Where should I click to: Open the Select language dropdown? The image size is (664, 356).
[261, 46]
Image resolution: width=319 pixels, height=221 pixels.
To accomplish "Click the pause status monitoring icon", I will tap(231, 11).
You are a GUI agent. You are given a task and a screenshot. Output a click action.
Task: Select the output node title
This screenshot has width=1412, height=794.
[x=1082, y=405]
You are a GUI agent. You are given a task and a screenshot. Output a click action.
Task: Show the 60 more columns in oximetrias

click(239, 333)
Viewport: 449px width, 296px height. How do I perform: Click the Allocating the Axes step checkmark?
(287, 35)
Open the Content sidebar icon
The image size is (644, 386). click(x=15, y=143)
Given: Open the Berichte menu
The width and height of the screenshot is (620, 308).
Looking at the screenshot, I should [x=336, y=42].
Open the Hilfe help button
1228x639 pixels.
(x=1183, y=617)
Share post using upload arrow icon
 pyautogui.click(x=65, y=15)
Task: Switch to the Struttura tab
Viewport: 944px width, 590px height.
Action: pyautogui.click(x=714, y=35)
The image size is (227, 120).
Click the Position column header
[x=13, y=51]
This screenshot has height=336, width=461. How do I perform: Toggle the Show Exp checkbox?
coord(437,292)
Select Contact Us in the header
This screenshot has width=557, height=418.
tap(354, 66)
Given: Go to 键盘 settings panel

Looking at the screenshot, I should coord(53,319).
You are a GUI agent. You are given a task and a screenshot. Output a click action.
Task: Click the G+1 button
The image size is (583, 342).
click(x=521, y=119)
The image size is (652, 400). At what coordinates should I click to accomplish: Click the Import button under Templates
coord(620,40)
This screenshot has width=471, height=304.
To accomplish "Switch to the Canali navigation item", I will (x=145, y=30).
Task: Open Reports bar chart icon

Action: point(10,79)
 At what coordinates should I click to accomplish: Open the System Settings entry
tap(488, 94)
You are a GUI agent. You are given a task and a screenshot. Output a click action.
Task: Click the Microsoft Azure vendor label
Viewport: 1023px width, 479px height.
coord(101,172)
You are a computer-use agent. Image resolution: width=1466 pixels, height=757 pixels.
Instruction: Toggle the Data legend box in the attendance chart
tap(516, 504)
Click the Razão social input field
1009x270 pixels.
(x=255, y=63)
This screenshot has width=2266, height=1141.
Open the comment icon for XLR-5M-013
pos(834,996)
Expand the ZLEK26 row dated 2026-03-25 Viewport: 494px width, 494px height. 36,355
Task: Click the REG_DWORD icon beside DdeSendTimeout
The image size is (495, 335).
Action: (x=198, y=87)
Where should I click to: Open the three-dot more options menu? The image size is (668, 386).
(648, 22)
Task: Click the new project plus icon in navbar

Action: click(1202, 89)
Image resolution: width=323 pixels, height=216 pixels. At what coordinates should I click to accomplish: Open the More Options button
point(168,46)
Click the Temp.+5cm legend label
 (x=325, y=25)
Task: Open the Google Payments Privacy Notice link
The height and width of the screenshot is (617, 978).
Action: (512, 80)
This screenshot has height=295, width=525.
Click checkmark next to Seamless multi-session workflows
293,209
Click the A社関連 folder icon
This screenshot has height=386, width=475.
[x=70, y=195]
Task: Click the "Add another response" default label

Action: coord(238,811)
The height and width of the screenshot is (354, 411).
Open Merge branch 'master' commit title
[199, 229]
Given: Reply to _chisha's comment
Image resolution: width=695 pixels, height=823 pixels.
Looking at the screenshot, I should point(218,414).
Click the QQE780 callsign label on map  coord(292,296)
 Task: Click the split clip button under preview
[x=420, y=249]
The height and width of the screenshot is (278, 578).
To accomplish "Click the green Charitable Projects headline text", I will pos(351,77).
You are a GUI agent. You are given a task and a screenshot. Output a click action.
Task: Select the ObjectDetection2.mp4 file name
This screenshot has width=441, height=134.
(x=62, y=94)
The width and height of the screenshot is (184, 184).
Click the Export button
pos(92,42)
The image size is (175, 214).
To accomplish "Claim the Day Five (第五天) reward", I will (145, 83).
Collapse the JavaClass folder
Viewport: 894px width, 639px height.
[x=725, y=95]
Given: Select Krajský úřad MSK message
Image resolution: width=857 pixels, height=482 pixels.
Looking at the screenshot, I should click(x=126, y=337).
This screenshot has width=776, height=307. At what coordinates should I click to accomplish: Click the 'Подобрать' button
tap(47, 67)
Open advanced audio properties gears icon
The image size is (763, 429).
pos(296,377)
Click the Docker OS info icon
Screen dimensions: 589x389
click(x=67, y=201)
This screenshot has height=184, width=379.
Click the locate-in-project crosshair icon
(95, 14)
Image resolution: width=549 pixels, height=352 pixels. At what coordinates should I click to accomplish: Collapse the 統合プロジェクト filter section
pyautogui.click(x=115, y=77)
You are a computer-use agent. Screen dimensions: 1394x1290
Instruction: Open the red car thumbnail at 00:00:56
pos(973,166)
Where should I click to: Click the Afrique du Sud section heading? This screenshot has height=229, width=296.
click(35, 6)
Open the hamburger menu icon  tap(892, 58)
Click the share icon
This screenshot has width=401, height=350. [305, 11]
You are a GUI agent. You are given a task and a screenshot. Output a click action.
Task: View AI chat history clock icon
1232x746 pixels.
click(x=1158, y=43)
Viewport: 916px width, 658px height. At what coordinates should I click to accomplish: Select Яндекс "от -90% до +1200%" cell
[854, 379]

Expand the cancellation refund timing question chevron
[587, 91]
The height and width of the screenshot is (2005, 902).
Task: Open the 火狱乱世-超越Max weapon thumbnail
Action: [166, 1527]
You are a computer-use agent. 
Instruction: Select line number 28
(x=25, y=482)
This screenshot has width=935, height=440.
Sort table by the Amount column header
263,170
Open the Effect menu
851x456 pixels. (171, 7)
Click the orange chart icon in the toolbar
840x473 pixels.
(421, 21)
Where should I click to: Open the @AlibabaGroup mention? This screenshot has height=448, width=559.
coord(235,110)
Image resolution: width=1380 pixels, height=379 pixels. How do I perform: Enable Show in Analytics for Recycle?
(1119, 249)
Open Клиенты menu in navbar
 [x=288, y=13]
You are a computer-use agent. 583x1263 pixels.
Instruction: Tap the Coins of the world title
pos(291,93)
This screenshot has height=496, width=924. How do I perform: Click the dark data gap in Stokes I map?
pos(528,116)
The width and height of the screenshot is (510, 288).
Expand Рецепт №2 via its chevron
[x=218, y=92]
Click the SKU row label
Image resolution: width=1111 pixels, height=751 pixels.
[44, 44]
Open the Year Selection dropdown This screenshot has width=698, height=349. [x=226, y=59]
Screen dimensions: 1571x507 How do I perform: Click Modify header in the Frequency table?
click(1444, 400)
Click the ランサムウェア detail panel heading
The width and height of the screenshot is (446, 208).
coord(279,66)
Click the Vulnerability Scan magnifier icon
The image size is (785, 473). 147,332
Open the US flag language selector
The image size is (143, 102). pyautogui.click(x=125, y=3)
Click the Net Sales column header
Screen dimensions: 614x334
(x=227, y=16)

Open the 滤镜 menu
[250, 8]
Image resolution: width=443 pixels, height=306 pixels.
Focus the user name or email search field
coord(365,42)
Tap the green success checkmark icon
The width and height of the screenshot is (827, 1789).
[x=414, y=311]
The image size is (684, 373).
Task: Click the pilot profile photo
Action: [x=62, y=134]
- - -
_Aim of the exercise_.
Reproduce each line above that contains "Switch".

_Result below_.
Task: Switch to the Struttura tab
To accomplish "Switch to the Canali navigation item", I will (x=145, y=30).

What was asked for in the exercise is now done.